■ Source document:
Every few years BECTU will bump you up one subscription band in expectation that you're earning more. It's very easy to e-mail them and inform them otherwise and part of the admin that adults carry out on a daily basis.

 

Any reasonable person would expect the sending of such a letter from BECTU to happen automatically so we don't have to pay someone sat a desk to do it manually. Unfortunately computers don't know about the sensitivities about the timing of Covid-19 and so when a person received a letter this week they overacted and blasted about it on facebook followed by all the sheep that can't do a basic google search.

BECTU are actually dropping the rates on the lowest three bands by £1.25/month in October 2020 "to reduce the burden on those members on the lowest incomes who are under the most financial pressure, and introduce a stronger element of fairness into the system. This results in reduced subscriptions for approximately 8,700 banded rate members paying by direct debit and up to 1,200 more who pay via the 1% of income scheme."https://bectu.org.uk...snyuvgphffsnyu/

We degrade unions at our peril!

■ Supplied entries:
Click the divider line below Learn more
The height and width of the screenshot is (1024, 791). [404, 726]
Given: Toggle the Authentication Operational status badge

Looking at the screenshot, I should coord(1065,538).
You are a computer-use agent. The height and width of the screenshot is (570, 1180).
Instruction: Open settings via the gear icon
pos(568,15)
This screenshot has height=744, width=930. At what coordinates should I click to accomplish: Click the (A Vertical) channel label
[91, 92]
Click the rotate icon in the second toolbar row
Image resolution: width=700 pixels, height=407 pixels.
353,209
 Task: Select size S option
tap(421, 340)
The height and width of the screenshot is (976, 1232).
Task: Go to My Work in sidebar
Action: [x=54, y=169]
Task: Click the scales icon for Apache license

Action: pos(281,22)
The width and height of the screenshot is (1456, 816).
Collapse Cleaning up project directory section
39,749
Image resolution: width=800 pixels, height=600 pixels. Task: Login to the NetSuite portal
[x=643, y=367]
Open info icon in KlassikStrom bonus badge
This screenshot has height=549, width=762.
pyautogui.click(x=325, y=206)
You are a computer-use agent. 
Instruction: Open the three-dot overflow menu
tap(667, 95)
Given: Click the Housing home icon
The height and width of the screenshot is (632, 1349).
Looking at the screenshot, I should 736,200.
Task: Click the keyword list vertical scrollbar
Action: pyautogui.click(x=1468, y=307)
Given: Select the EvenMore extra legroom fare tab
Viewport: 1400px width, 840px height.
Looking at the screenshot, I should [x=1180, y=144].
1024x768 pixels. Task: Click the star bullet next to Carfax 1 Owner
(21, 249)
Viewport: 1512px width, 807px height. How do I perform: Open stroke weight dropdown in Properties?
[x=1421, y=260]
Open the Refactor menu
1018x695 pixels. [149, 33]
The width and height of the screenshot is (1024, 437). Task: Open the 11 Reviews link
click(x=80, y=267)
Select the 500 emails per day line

■ Actions to take:
1/ According to the post about BECTU subscription bands, by how much and from when are the rates on the lowest three bands being cut?
2/ Rewrite the paragraph beginning "BECTU are actually dropping the rates" from the post about BECTU subscription bands as a short list of its main facts.
3/ Write the next part of the post about BECTU subscription bands, picking up after its last sentence.

■ Answers given:
1/ By £1.25 a month, starting in October 2020.

2/
- BECTU is cutting the rates on its lowest three bands by £1.25 a month in October 2020.
- The aim is to ease the burden on members on the lowest incomes, who are under the most financial pressure, and to make the system fairer.
- About 8,700 banded rate members paying by direct debit will pay less.
- Up to 1,200 more members who pay through the 1% of income scheme will also pay less.

3/
 

I left because of the way fees are based on your invoice totals and not your profit (which is the self-employed person's income), and they just didn't get it.

 

And this didn't sound right so I spent a couple of minutes getting the rulebook up available here

On Page 5: "Gross annual earnings shall be defined for this purpose as a member's pre-tax earnings"

 

If you google pre-tax earning you get:"Pretax earnings is a company's income after all operating expenses, including interest and depreciation, have been deducted from total sales or revenues, but before income taxes have been subtracted"

So yeah that's your profit.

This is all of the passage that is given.